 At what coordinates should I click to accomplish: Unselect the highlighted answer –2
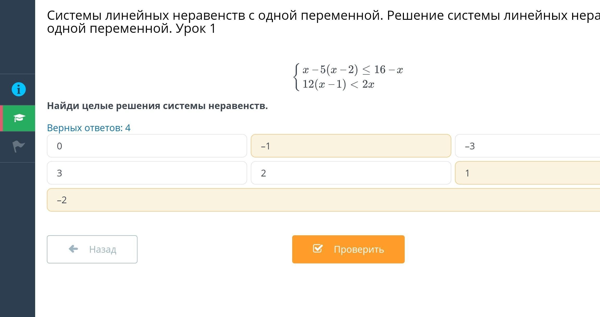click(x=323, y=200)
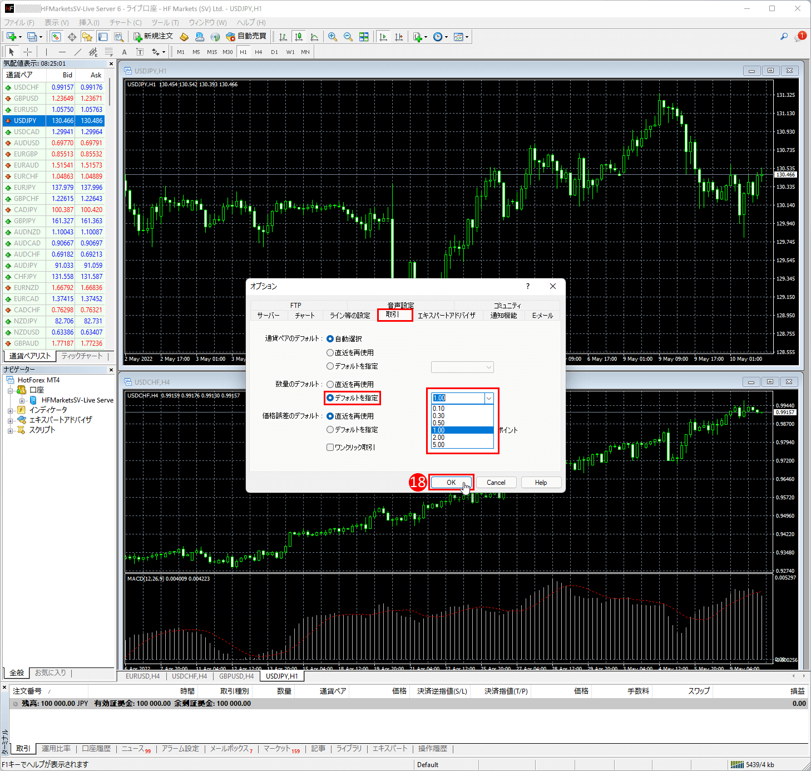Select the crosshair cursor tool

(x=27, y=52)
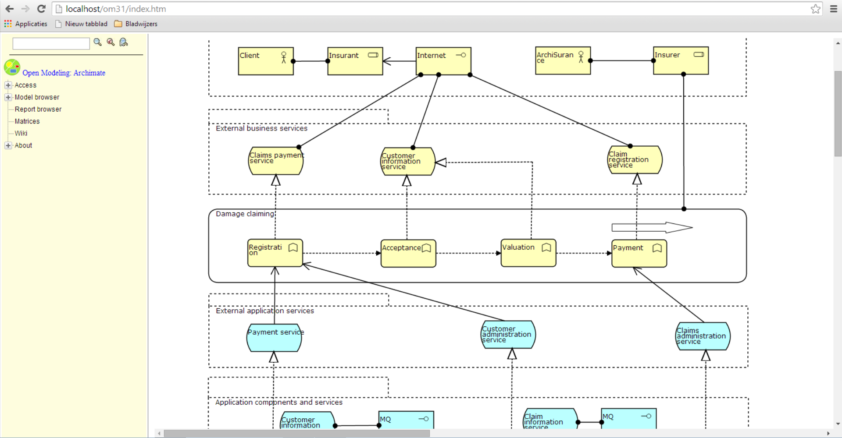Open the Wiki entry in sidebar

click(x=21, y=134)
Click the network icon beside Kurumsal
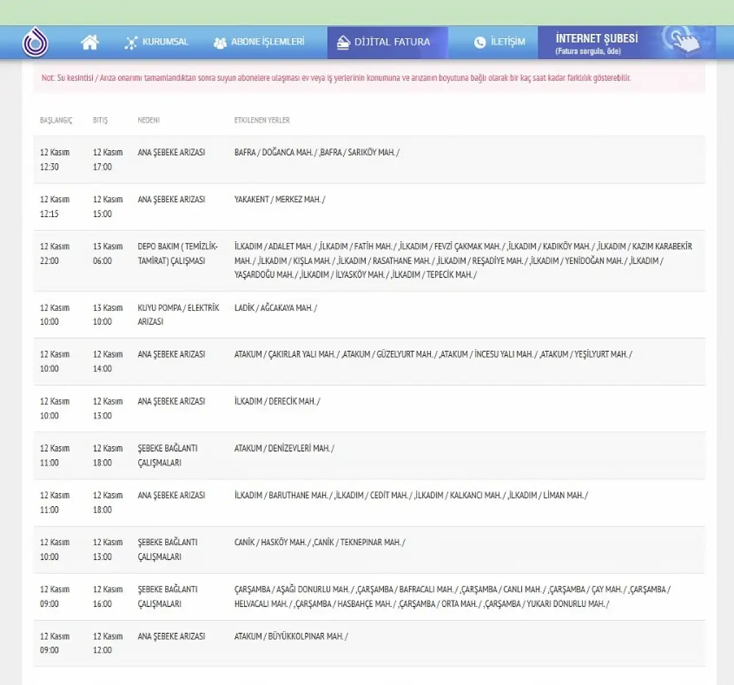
..........
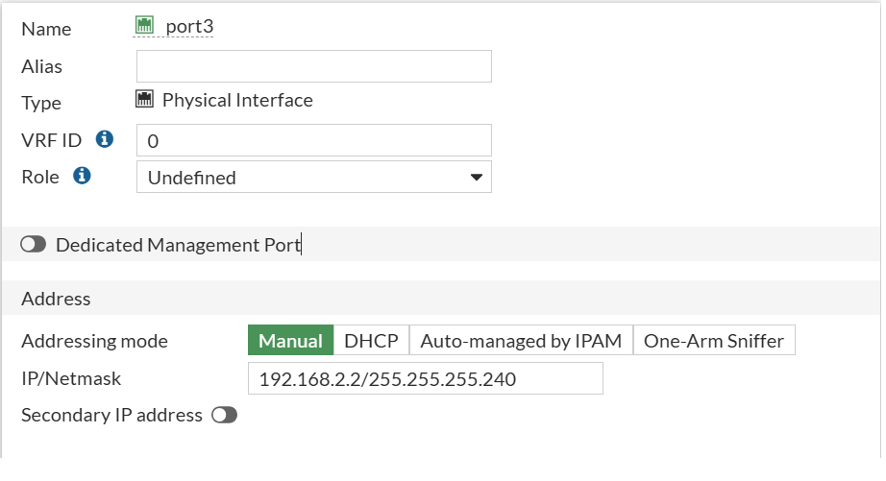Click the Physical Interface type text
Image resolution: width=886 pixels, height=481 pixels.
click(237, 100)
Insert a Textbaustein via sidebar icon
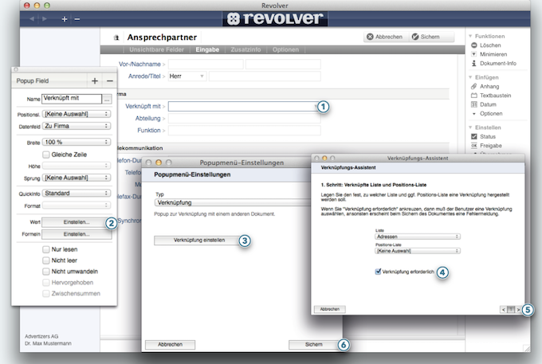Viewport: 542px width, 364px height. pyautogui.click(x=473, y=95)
..........
YOUR INSTRUCTIONS —
An exact copy is needed. It runs from the line above containing "At what coordinates" down to the line containing "Click the network icon beside Kurumsal", both included, with no pictures.

WRITTEN ANSWER —
 At what coordinates should I click to accomplish: Unselect the highlighted answer –2
click(x=323, y=200)
Select the crosshair cursor tool

(x=27, y=52)
Open the Wiki entry in sidebar

click(x=21, y=134)
Click the network icon beside Kurumsal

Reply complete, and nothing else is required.